From what you have described, and your description seems quite detailed, this would seem to be a case of salami slicing or self-plagiarism. However, it’s not clear if the first journal has already published your paper. If it has not, and depending on what stage of the review/publication process it is in, you could consider writing to the editor explaining your scenario. You could present two options: to work the omitted part back into your manuscript keeping the word limit in mind or submitting the next paper as an addendum to the previous paper. The editor would be able to guide you in this matter. You may refer to this query that describes a similar situation faced by another researcher: Two of my review papers have similar Methods and Discussion sections. Is this self-plagiarism or salami slicing?
Now, if neither of the above options is viable, you may consider withdrawing the first manuscript and submitting a composite manuscript (that includes both manuscript 1 and 2) to a new journal. You would of course need to keep in mind the word limit of that journal.

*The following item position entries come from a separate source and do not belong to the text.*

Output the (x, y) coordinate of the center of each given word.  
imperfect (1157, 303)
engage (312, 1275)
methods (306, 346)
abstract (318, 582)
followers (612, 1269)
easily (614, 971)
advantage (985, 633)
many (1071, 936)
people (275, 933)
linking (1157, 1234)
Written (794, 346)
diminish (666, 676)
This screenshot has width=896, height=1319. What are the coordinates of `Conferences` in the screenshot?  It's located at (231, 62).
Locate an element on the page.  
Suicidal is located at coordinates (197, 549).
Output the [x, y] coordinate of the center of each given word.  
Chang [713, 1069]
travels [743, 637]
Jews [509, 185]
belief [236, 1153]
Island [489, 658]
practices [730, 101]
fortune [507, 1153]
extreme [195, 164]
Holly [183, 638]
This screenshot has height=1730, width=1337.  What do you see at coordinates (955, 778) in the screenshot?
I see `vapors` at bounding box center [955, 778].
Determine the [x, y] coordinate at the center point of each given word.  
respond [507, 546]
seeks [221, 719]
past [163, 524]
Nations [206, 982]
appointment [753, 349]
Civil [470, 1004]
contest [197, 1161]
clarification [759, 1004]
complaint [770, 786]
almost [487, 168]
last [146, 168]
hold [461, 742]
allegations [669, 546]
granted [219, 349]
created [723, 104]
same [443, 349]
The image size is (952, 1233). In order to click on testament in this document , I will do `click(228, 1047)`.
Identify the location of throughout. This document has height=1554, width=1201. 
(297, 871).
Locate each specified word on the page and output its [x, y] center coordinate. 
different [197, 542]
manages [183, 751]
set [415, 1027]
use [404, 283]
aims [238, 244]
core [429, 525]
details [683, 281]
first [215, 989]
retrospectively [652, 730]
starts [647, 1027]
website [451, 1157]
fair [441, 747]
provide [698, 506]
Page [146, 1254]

Speaking of which, while word limit is an important guideline to adhere to at the time of submission, it is meant more to guide than to dictate. It is okay if the word count is a bit over the limit (though not too much more). Editors are not likely to penalize you for a minor spillover, especially in the case of an online-only journal, which doesn’t have as much constraints of space as a print-only journal.
Hope that helps. All the best for whichever way you decide to go.